I paused at the water’s edge before stepping in and watched the rain drops leave little marks on the surface before being almost instantly absorbed. Like the rain drops, this place has absorbed my history. I smiled in the irony. For twenty years I’ve come to this same spot for the first attempt at “getting on the board.” That first fish of the season, what we all think about during the off-season. Sometimes it happens, sometimes it doesn’t. Sometimes it matters, sometimes it doesn’t. It’s the experience that matters, the knowledge gained each time out, history written by volume of sought experience, not volume of created content.

Out of habit, one which I’m trying to break, I reached to my jacket pocket to make sure my phone was there.  In the back of my mind an argument began with the Id demanding that if a fish were to be caught that it be “photographed and immediately posted”, the Ego proclaiming “it’s just fishing” and the Super-ego chirping something about buying in and selling my soul.

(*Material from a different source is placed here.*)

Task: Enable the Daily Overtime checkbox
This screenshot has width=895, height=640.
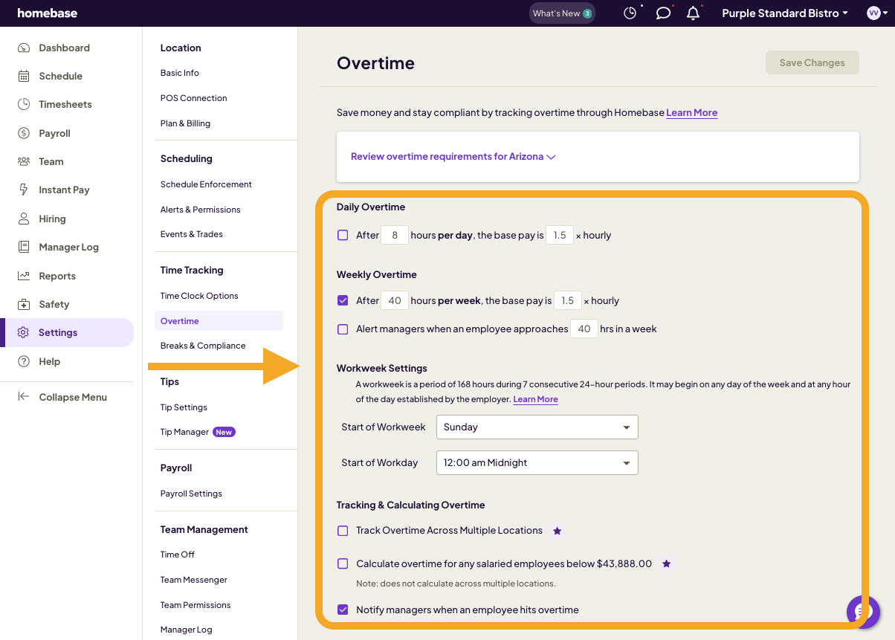Action: pos(343,235)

It’s just fishing. I stepped into the water thinking about that as I threw line. In fly fishing we try to entice a fish, in this case a striped bass, to eat a cluster (sometimes a Cluster-F.*#) of natural or synthetic materials tied to a sharp piece of metal that we cast at speeds somewhere around 400 to 600 feet per second into water that can be moving, in this instance, about 4 miles per hour, on a planet that rotates on its axis at 1040 miles per hour while circling the sun at just under 67,000 miles per hour. On top of that, while fishing, we can upload images of our catches to social media from our phones nearly instantly at speeds measured by Mbps. I have no idea what that is but it sounds fast. I’m not smart enough to understand the physics of it all, it just seems clear that the world is already moving fast before we try to influence it.

As I continued to stare out at the water and work the rust out of my already marginal casting, I thought of a notable quote from F. Bueller, the preeminent American philosopher of the 1980’s:

“Life moves pretty fast. If you don’t stop and look around once in a while, you could miss it."

More looking around. Less uploading. Copy that, Ferris.

In the interest of full disclosure, I did go tight to the first stripe of the season and I did take a photo of it before I released it.

And I did post (upload) it as a voice in my head chirped something about buying in and selling out.